Cross Lander USA Inc
- Industry: automobiles
- Founded: 2003
- Headquarters: Manaus, Brazil

= Cross Lander (company) =

Cross Lander do Brasil was a company established in 2002 following a partnership between a Brazilian group, which held 70% of the capital and was also involved in KIA Motors do Brasil, and a group of North American entrepreneurs from the automobile distribution sector, which held a 30% stake. The company's main objective was to assemble ARO off-road vehicles of Romanian origin at facilities in the Manaus Free Trade Zone, in the state of Amazonas. The company's plans called for approximately 50% of production to be exported to the European Union, while the remainder was to be sold on the Brazilian market and in other countries in Latin America.

==History==
The production line was inaugurated in late September 2002. Initial plans called for the production of 800 vehicles in the first year, 3,000 in 2003 and 5,000 in 2004, with a significant portion of production intended for the North American market.

==Models==
The first model launched was the CL-244, a five-door off-road vehicle derived from the ARO 24, which incorporated the design updates recently introduced on the model produced in Romania.

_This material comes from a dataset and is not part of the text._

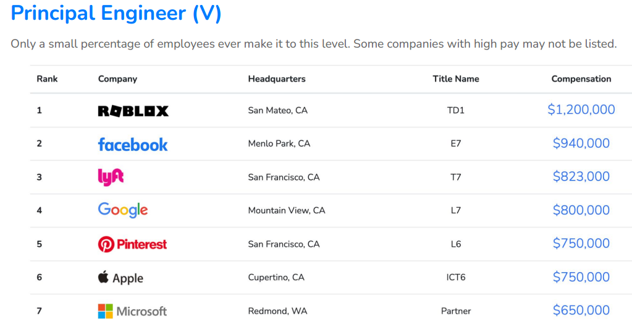This screenshot has height=329, width=632.
Task: Select the $650,000 Microsoft compensation
Action: [x=581, y=310]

According to company representatives, the vehicle had a local content level of approximately 70%. Components such as the complete chassis, independent front suspension with coil springs, rigid rear axle with semi-elliptical leaf springs, transfer case, and front ventilated disc brakes were imported. In contrast, the 2.8-litre turbocharged and intercooled MWM diesel engine producing 132 hp, five-speed gearbox, hydraulic power steering, electrical system, wheels and tyres were produced in Brazil. The vehicle was equipped with mechanically operated four-wheel drive and low-range gearing, as well as manually locking wheel hubs. Its simple and rugged construction was primarily intended for use on rough terrain, at the expense of interior finishes and comfort equipment, although air conditioning was available. A version intended for military use was also developed.

At the 22nd edition of the São Paulo Auto Show, held in late 2002, the company presented its second model, the CL-330. It was a pickup truck that used the same mechanical configuration as the CL-244 and had a payload of 1.3 tonnes, carried in a metal cargo bed measuring 2.9 metres in length. The model differed through the use of a fibreglass front bumper, which was considered fragile compared with the rest of the vehicle's construction.

Despite its competitive price, Cross Lander faced difficulties due to the small size of its distribution network, which consisted of only 16 independent dealers in Brazil. Plans to export to the European Union also failed to materialise, although some vehicles had been sent for the homologation process. As a result, the initial production targets were not met. Instead of the 800 vehicles planned for the first year, only 72 units were produced. After approximately 200 vehicles had been manufactured, the assembly line was suspended, and the company changed ownership and was renamed Cross Lander Indústria e Comércio Ltda.

At the 23rd edition of the São Paulo Auto Show in 2004, the new company presented what was described as the definitive version of the CL-330 pickup, which until then had not entered series production. Mechanically, it retained the configuration of the model presented two years earlier, including the imported components and 1.3-tonne payload. The cab had been extended, however, while the length of the cargo bed had been reduced to 2.62 metres. The interior featured improved materials and finishes.

The company's situation remained unstable. Following another corporate restructuring, Bramont Montadora Industrial e Comercial S.A. was established in 2005, controlled by the Brazilian Bringer Group, and the assembly line was transferred to a new facility in Manaus. Cross Lander vehicles, however, encountered difficulties in complying with Brazilian emissions regulations, resulting in the suspension of production.

In the same year, Bramont and Indian company Mahindra & Mahindra began negotiations for the local production of Mahindra utility vehicles. As a result, Cross Lander products were gradually phased out of the company's range. Bramont even announced a "2006 new line" under the Cross Ranger name, but subsequently abandoned production of the Romanian-origin vehicles. These were returned to be assembled by a company re-established under the name Cross Lander do Brasil, at the former KIA facilities. The vehicles used MWM engines adapted to comply with Proconve standards, but production was permanently discontinued shortly afterwards.

===Cross Lander 244X===

The Cross Lander 244X was a basic, rugged 4x4 SUV built under license from Romanian ARO from 2002 to 2006 in Manaus, Brazil, and based on the ARO 244. ARO was to supply CKD kits to Brazil for assembly by Cross Lander Industria e Comercio. Sales in the United States were expected to begin in 2005, with targets of 6,000 units per year but the launch has been cancelled. The American Cross Lander used Ford's 4.0 L Cologne V6 engine and an Eaton transmission. The engine produces 207 hp (154 kW) and 238 ft·lbf (323 N·m) of torque.

==Production==
In the first year of production, 2003, only 72 vehicles were manufactured, compared with the 800 units initially planned. After approximately 200 vehicles had been produced, the assembly line was shut down. A second attempt to resume production took place in 2005, but Cross Lander vehicles no longer met the requirements of Brazilian environmental legislation. Cross Lander USA Inc. dissolved itself in 2006.